Friday, November 22 2024

Have you ever heard about a “media diet”? If the news hasn’t yet reached you, it’s time to turn to an expert nutritionist in the field: Father Paolo Padrini.

In his book, Facebook internet ed i digital media. Una guida per genitori ed educatori, (Facebook, Internet, and The Digital Media:

A Guide for Parents and Educators; Ed. San Paolo, 2012), he offers his personal recipe for parents and teachers.

Simple advice is directed to those who, out of the fear that the unknown world of social networks may engulf the youth in an abyss of alienation, prefer to outright ban these networks. In taking this approach, these people renounce a platform of real dialogue that the author describes as a fertile educational terrain.

Padrini’s intuition, undoubtedly derived from years of experience with adolescents and young students, comes from having understood that Facebook and the social networks in general are an integral- and therefore essential- part of the new generation’s ‘socialization experience’. In other words, the formative capacity of an educator is realized and bears fruit only in the context of an open and constructive dialogue with his/her subject. However, this much-vaunted dialogue must
contextualize itself in the various places where young people express their own capacity to build up relationships, and therefore, also in the context of the media.

Given the present-day impossibility to exclude social networks as a place of exchange for the daily life of our children, such as school, church, and the gymnasium, we need to welcome these networks into our family, and better yet, into our living room.

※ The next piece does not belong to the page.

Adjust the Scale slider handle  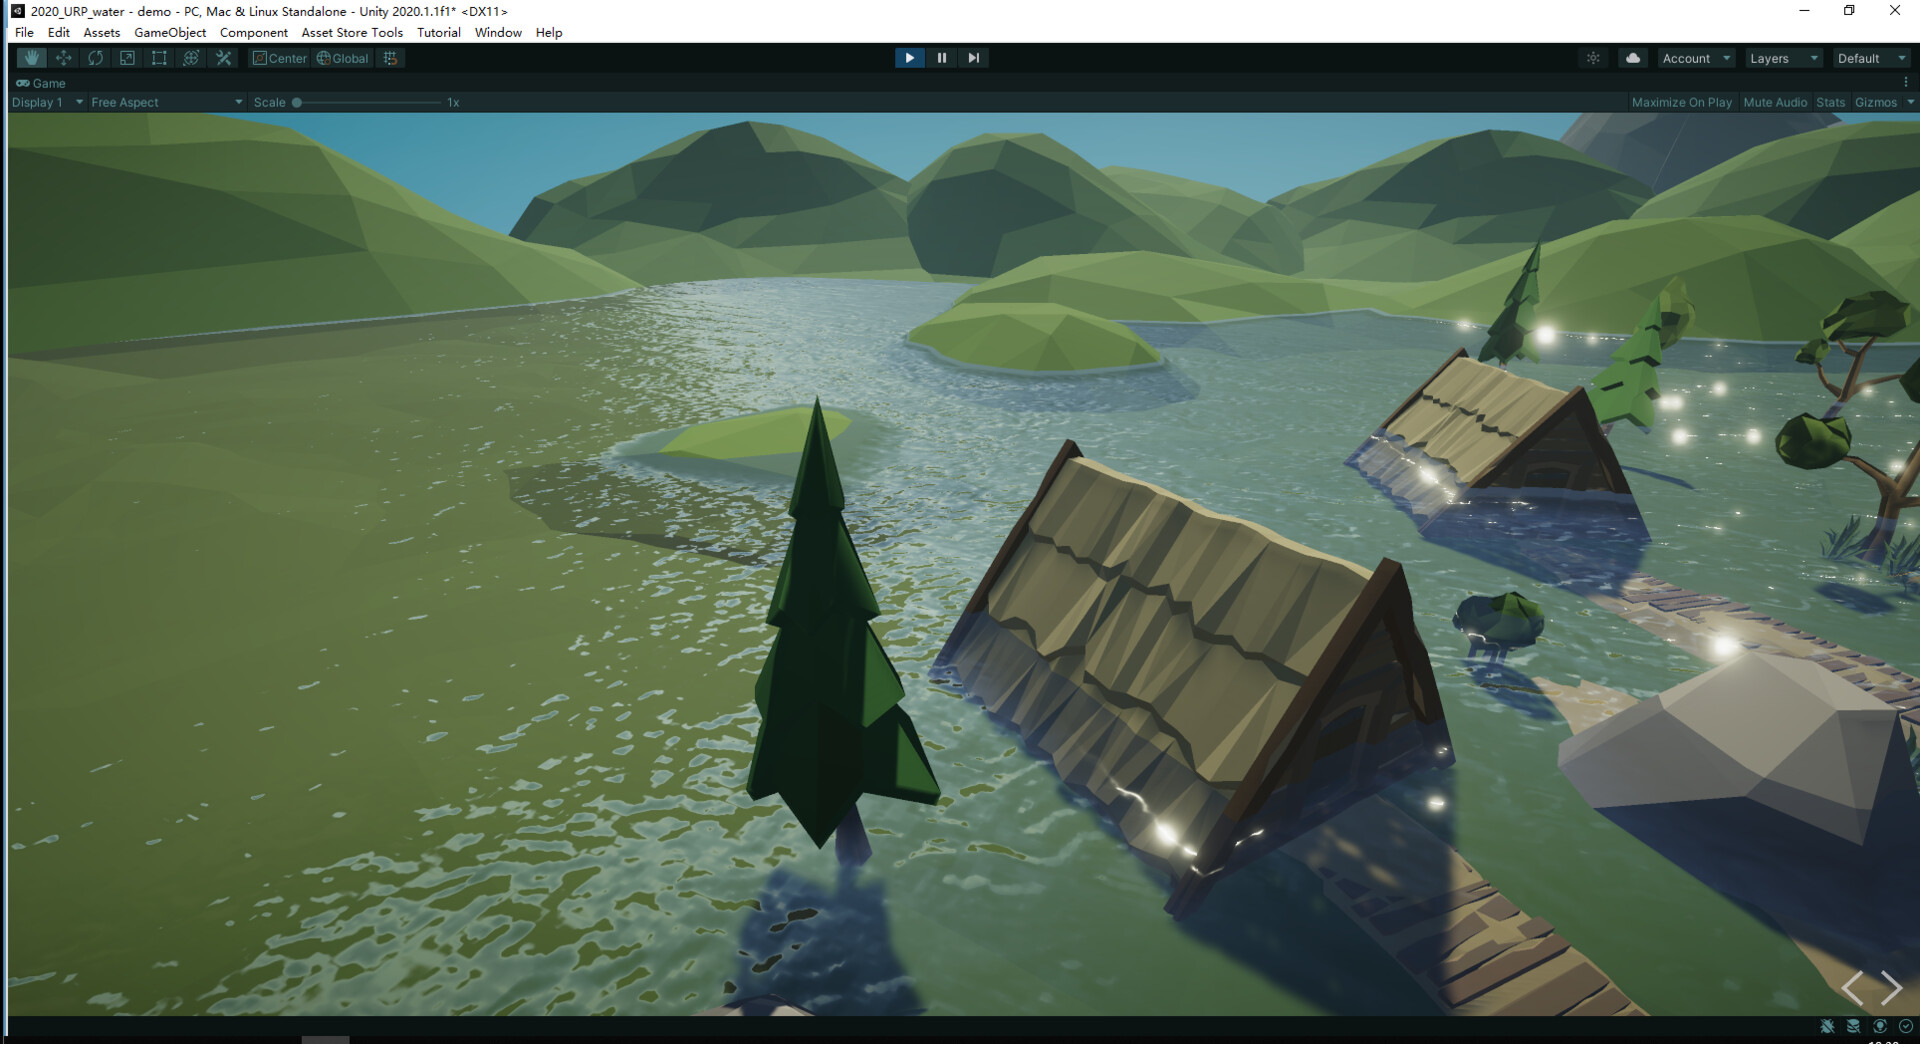point(297,101)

Just as children can bring their friends over for dinner, they ought to “virtually” bring them over as well in sharing these online relationships with their parents, discussing with them the content and images of the communication that takes place on the web.

This could become the proper context in which to develop an educational message that does not serve merely to condemn choices or behaviors, but clarifies the messages and ultimately, the core values that led to these the choices. The aim is that young people better understand the social reality in which they move. The distance that the adult eye tends to measure between the every-day reality and the virtual environment has, by now, finally shortened. The relationship between authority, freedom, and responsibility- essential to any activity of an educator-must now find grounds on the media front, which has thus far been feared.

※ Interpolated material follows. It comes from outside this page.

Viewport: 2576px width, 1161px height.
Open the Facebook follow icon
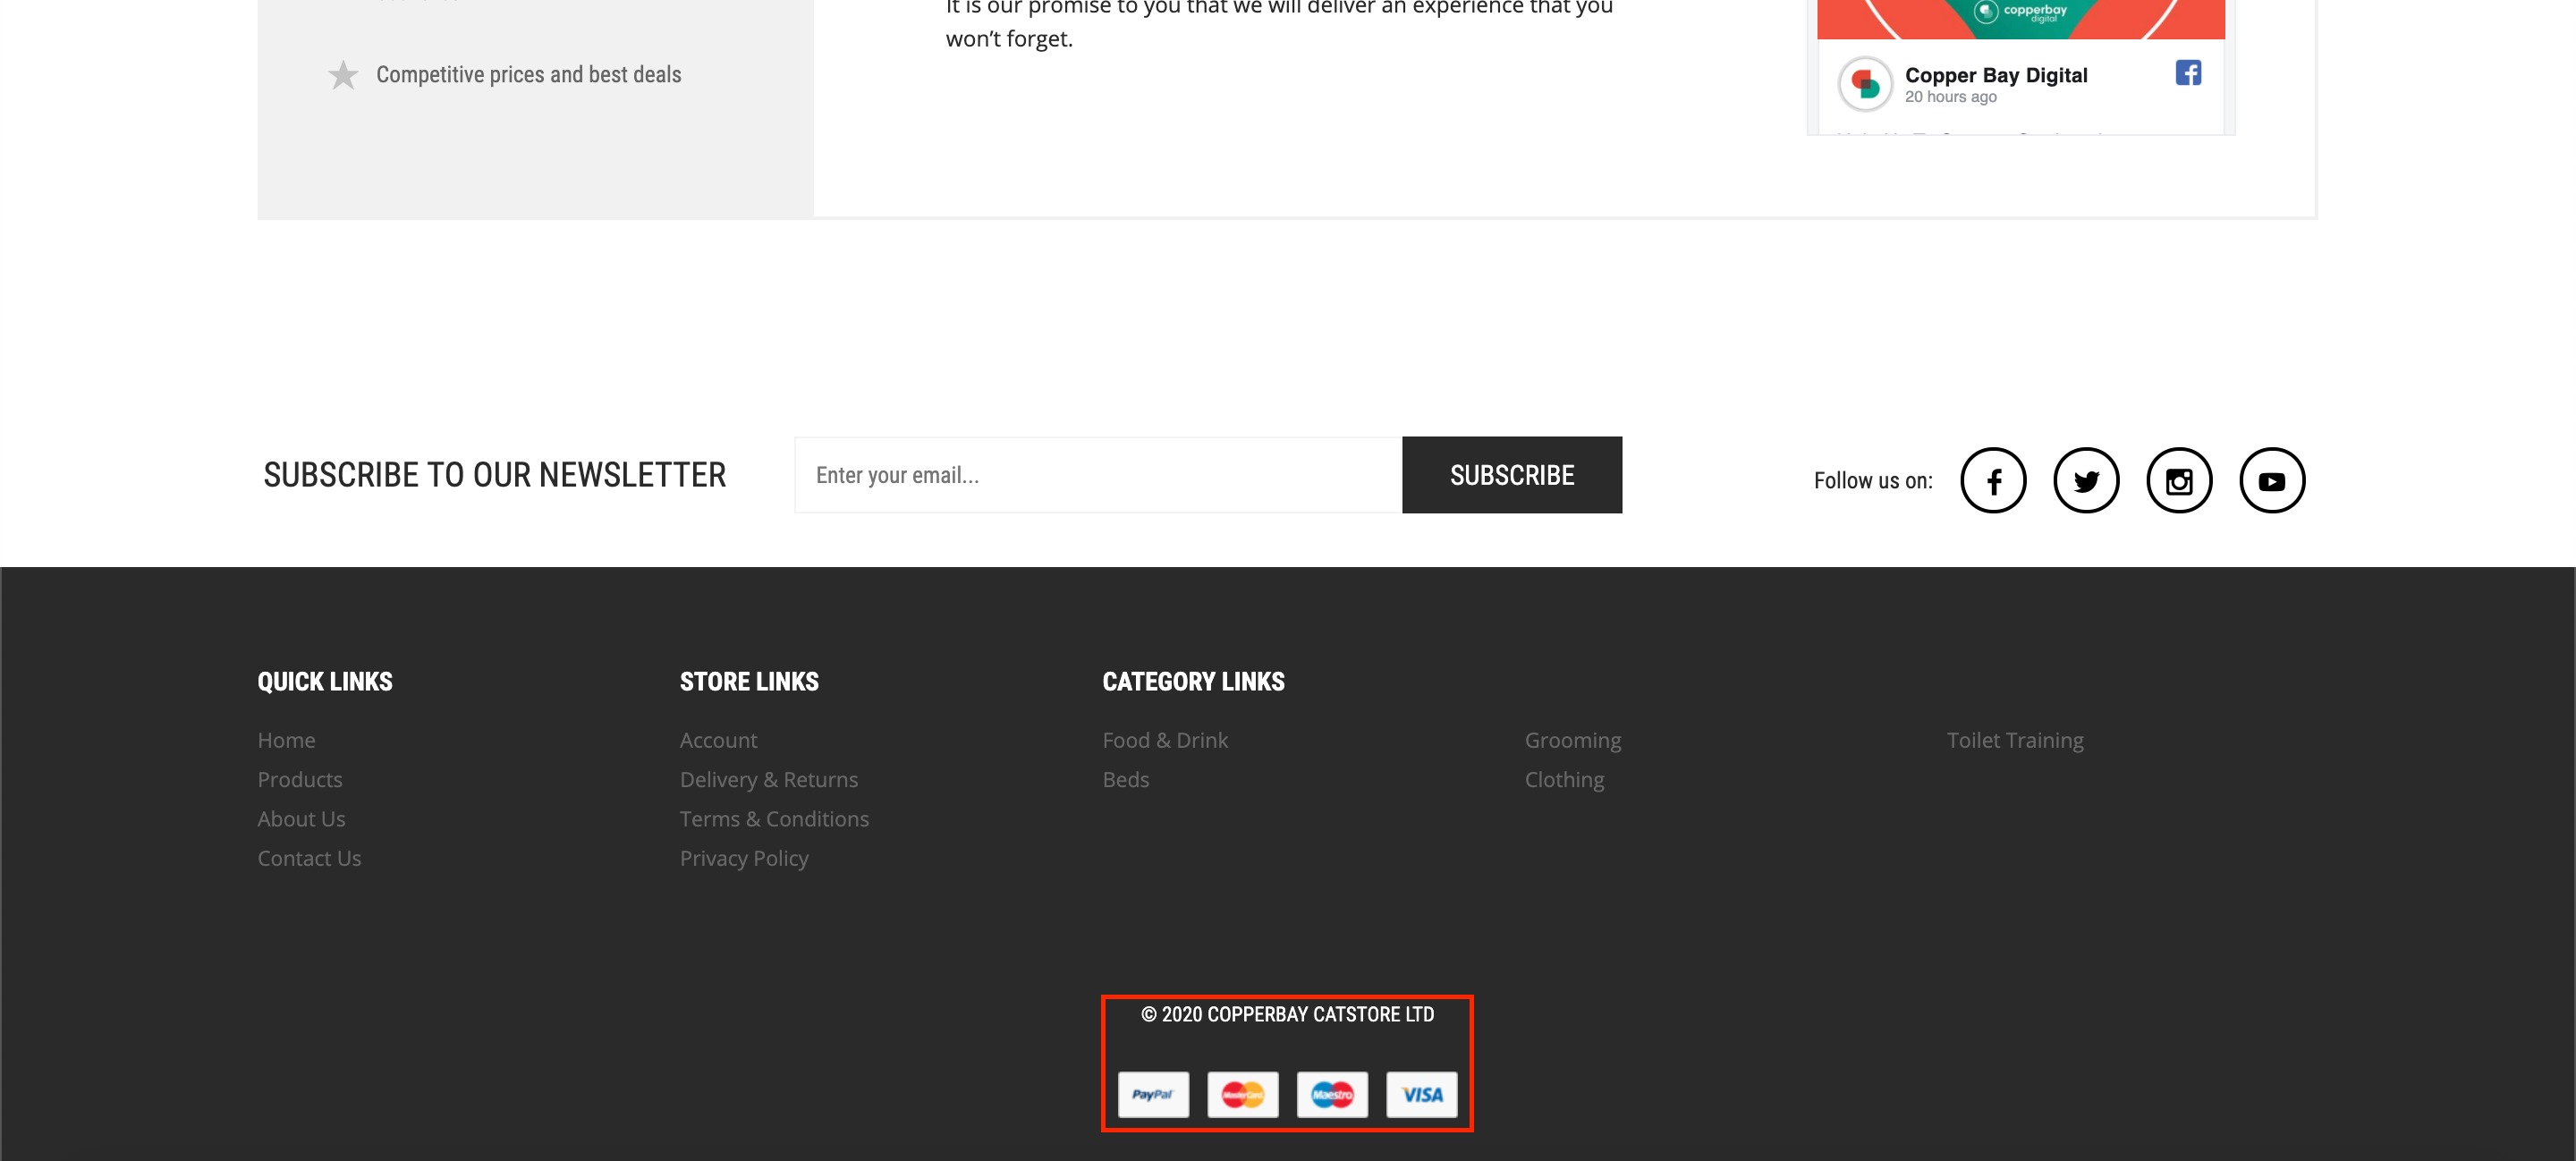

There are no clear-cut, indisputable vetoes or prohibitions deprived of formative value. There is rather dialogue, grounded in reciprocal trust that is able to lead to agreements about the how these tools ought to be used, timetables, amount of time set aside for chatting, the computer’s placement in the house, etc. Only in this way will children know that “the internet is a space of freedom in which their choices are at stake; a very important space in which to live responsibly.”

Ultimately, Padrini reminds us that the role of the educator, and in particular of parents, is to help clarify the objective: to communicate information and oneself with sincerity, in an effort to bring to light the authentic message that the child wants to express through Facebook , which naturally is only one of the possible channels available.

If the objective is therefore well defined, Facebook and the like may be welcomed. In real time, they allow our genuine friends to share not only in the emotions of the moment, but also and above all in the existential, edifying and profitable experiences, and perhaps even in our vocational and prayer experiences.

In conclusion, Padrini ironically and brilliantly likens Facebook to pasta: it’s appetizing and good for you, but “it would not benefit our body if it were the sole basis of our nourishment.” For a healthy nourishment, you need a balanced diet: one that contains the balanced use of various media and a necessary integration with every-day real social experiences that can then be enhanced in order to properly develop the capacity to cultivate relationships; a capacity that I believe to be essential not only for young people, but for every human being.